From: Yang Tse <yangsita_at_gmail.com>
Date: Mon, 12 Mar 2007 04:44:57 +0100

2007/3/11, Daniel Stenberg wrote:

> Ok, I'll revert that change again to allow us to discuss and work on this
> topic more first.

I would also like someone to clearly show us the benefits of using
pselect() and ppoll() in libcurl, and what is what we are missing not
using them. In this way both pros and cons could be evaluated.

Besides what Jamie Lokier has already said:

Some generics against using pselect() and ppoll()...

Basically portability, and reliability issues on nearly all platforms.
And even on specific platform, different implementations depending on
OS version or kernel version. All this is something that for sure will
introduce debugging nightmare issues which most probably nobody will
have the time to sort out. Or those who have the time won't have the
platform to test and debug it, and the contrary.

For example Linux...

Glibc 2.0 provided a version of pselect() that did not take a sigmask argument.

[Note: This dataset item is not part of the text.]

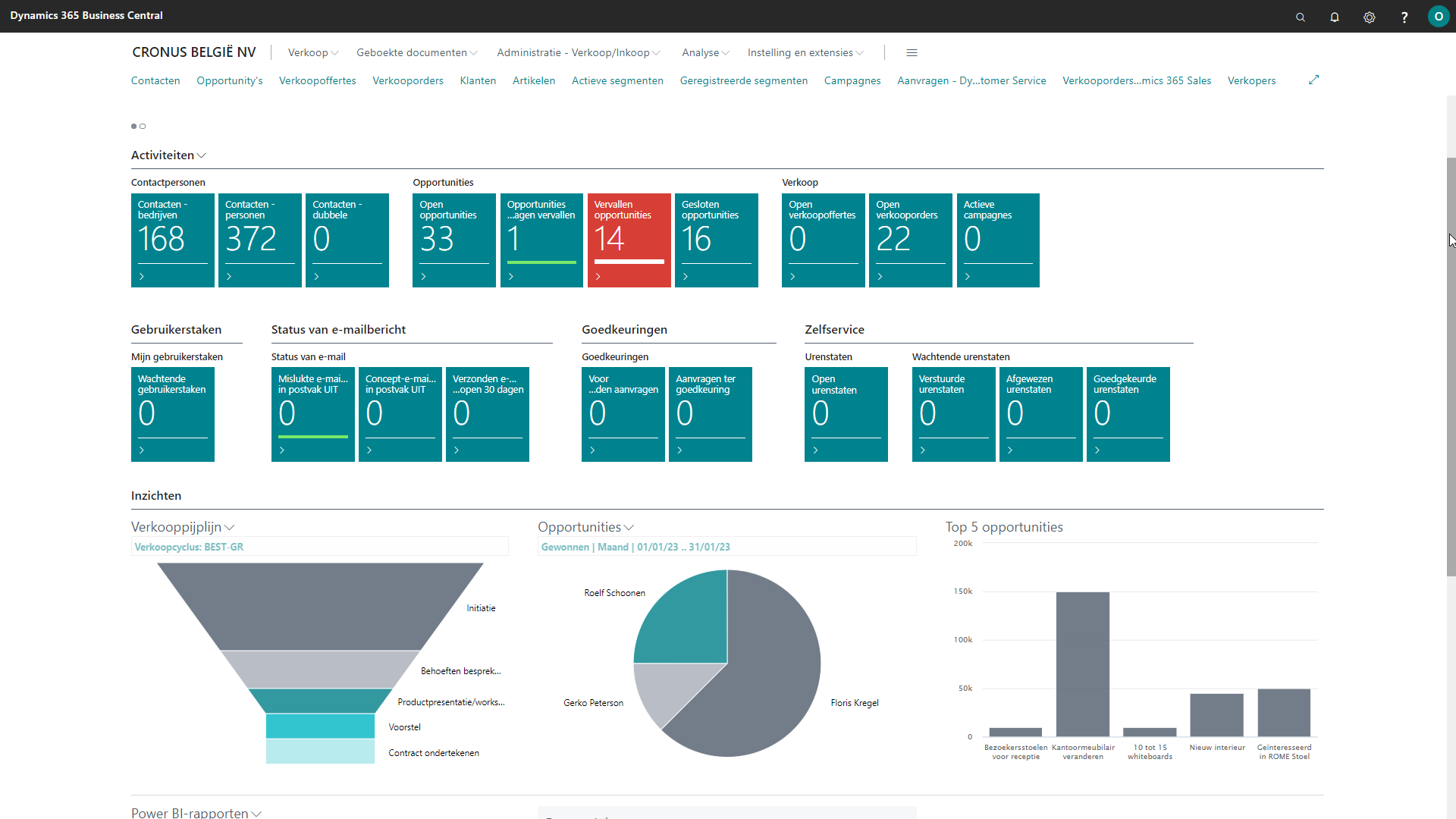Click the Vervallen opportunities red tile
This screenshot has width=1456, height=819.
628,238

Since version 2.1, glibc has provided an emulation of pselect() that
is implemented using sig- procmask(2) and select(). This
implementation remains vulnerable to the very race condition that
pselect() was designed to prevent.

pselect() was added to Linux in kernel 2.6.16. Prior to this,
pselect() was _emulated_ in glibc

Prototype madness: Under glibc 2.0 it unconditionally gives the wrong
prototype for pselect(), under glibc 2.1-2.2.1 it gives pselect() when
_GNU_SOURCE is defined, under glibc 2.2.2-2.2.4 it gives it when
_XOPEN_SOURCE is defined and has a value of 600 or larger.

I think trying to use this is quite insane. Unless the benefits it
reports highly outweighs all the problems.